Alternative pre-mRNA splicing is a process allowing the production of several distinct gene isoforms from a single genomic locus. The most common type of alternative splicing events in mammals results in cassette exons, where each such exon can be either included or excluded from the mature mRNA. Other events include alternative use of donor or acceptor splice sites, and intron retention. In addition, processes such as alternative promoter usage and alternative polyadenylation, resulting in differences in initiation and termination of the transcript, respectively, further diversify eukaryotic transcriptomes and proteomes. Such processes have been suggested to be at least partly responsible for mammalian complexity, which is otherwise difficult to explain in view of our relatively low number of genomic loci - less than 25,000 genes in humans, versus approximately 20,000 in the nematode worm C. elegans (Claverie, 2001). It is estimated that a high percentage of mammalian genes is alternatively spliced, and this frequency is highest in specialized and complex tissues, such as the brain and the liver. Differences in splicing patterns have been shown to exist across species, and within populations of the same species. In humans, splicing defects are known to result in numerous genetic disorders (Faustino & Cooper, 2003) and may confer susceptibility to complex genetic diseases. Thus, the process of alternative splicing attracts the interest of researchers across the entire biomedical sciences spectrum, ranging from evolutionary biology, through development, to medicine.
In recent years, alternative transcript investigation in a genome-wide context has been carried out using expressed sequence tag libraries (ESTs). Generally, ESTs (short cDNA sequence reads) are mapped to the genomic sequence, and different isoforms can be inferred from incongruence of splicing patterns (Modrek, Resch, Grasso, & Lee, 2001). However, EST library analyses are prone to sequencing errors, biased towards highly expressed genes, and influenced by cancer-derived ESTs, which may not generally be present in healthy tissues.

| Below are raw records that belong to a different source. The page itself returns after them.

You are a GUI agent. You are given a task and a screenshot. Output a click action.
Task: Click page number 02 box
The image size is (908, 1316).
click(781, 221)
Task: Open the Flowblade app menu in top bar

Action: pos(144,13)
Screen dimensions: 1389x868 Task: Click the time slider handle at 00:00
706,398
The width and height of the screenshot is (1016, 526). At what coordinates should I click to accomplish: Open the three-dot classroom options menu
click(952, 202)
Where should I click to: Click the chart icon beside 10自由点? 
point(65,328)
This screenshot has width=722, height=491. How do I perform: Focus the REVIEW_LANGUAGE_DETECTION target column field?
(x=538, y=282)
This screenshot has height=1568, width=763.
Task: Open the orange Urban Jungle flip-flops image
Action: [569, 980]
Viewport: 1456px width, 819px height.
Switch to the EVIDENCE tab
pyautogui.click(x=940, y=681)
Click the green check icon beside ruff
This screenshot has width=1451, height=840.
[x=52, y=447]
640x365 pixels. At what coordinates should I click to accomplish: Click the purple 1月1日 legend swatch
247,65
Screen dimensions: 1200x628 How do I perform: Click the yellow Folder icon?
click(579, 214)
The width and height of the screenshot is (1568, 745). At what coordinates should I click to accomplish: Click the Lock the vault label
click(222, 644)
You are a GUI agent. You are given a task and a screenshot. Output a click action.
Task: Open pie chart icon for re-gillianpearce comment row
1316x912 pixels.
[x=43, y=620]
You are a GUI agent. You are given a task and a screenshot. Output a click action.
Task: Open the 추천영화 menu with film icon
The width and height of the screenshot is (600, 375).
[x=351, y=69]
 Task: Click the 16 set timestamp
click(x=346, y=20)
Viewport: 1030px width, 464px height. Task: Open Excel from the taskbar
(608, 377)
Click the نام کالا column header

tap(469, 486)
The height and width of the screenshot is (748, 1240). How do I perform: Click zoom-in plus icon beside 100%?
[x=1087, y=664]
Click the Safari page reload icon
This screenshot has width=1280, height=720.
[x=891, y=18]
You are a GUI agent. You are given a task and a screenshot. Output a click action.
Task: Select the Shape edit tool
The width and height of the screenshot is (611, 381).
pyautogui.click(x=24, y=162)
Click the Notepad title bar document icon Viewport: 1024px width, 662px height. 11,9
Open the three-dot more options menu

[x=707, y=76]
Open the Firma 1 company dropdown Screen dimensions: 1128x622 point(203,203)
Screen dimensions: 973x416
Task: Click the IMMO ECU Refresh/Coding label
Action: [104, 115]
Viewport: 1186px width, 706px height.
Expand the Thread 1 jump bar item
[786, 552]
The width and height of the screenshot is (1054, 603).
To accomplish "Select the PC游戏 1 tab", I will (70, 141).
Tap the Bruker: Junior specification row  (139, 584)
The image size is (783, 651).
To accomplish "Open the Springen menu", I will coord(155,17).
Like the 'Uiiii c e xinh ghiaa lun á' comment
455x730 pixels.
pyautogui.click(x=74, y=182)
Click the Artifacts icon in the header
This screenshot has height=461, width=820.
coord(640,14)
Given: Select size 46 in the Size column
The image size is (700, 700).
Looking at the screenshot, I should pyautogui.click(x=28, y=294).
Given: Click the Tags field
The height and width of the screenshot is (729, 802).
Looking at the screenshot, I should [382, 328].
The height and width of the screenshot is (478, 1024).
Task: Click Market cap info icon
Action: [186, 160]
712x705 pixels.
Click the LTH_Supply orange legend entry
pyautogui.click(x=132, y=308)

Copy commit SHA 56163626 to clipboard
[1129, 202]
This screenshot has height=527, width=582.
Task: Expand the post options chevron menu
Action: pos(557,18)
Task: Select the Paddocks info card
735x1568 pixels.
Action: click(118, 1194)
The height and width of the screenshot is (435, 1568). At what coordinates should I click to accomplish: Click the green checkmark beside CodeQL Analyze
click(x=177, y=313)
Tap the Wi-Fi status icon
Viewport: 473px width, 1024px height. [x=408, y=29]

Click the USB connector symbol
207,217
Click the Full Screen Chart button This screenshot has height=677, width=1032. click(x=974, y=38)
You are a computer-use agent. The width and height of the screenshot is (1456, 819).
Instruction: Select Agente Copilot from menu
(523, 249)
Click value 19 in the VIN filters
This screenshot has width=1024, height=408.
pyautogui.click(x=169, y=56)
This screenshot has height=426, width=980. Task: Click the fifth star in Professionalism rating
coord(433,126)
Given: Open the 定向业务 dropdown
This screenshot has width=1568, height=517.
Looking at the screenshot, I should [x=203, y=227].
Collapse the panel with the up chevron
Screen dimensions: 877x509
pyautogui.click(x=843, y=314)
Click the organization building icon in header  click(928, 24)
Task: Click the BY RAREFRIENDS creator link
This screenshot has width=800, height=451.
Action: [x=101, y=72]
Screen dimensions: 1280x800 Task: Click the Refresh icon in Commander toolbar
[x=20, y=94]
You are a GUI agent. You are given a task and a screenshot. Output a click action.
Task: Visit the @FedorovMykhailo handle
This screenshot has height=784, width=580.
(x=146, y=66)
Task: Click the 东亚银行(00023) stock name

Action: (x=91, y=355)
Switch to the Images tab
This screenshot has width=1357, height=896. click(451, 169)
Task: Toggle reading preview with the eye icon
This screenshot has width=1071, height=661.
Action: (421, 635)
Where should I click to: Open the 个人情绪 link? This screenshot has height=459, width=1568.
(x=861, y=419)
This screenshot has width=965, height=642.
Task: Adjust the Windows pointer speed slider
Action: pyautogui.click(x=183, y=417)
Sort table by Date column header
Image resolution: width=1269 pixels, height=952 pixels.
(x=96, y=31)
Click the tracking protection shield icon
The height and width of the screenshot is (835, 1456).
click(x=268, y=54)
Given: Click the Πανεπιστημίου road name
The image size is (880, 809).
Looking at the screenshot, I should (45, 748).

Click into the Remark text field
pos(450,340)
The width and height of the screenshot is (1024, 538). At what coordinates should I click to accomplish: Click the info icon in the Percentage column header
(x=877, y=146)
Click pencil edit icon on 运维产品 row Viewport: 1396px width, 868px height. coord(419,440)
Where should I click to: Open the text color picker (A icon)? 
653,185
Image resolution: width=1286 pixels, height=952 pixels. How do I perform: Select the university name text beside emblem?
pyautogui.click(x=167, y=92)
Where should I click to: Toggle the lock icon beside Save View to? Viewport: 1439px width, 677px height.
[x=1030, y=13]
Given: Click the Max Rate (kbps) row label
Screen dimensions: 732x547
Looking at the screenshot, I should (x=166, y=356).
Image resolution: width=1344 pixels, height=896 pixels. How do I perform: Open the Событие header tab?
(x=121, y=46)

More recently, microarray platforms have been proposed as a tool for studying gene expression at the isoform level (Black & Graveley, 2006; Lee & Roy, 2004; Zhang et al., 2006). Splicing sensitive microarrays employ a number of exon body oligonucleotide probes, or exon junction probes, or a combination of the two designs, to determine mRNA levels at the resolution of a single exon or splice site. The Affymetrix GeneChip® Human Exon 1.0 ST Array is the first commercially available microarray product designed for genome-wide, exon level expression analysis. The array relies on targeting multiple probes to individual exons and allows simultaneous, exon-level detection of expression intensity for 1.4 million probesets covering over 1 million known and predicted human exons. The Exon Array is a flexible tool, which can be used to perform the function of classical expression arrays and concurrently provide supplementary information on isoform changes. However, because of the complexity of the design, statistical analysis of the data becomes much more intensive, both at the theoretical and computational level. The simplest illustration is the multiple testing problem; whereas in classical expression arrays the number of tests is of the order of the number of genes, in an exon array, the number of tests is over ten-fold higher – and can vary between a few hundred thousand to over 1 million (if computationally predicted exons are included). The statistical approaches need to be able to distinguish between whole gene expression differences and isoform differences, which introduces a new level of complexity. The robustness of measurement is also an issue, since the exon array has on average four probes per probeset, whereas Affymetrix expression arrays relied on more than 10 probes per probeset to estimate expression.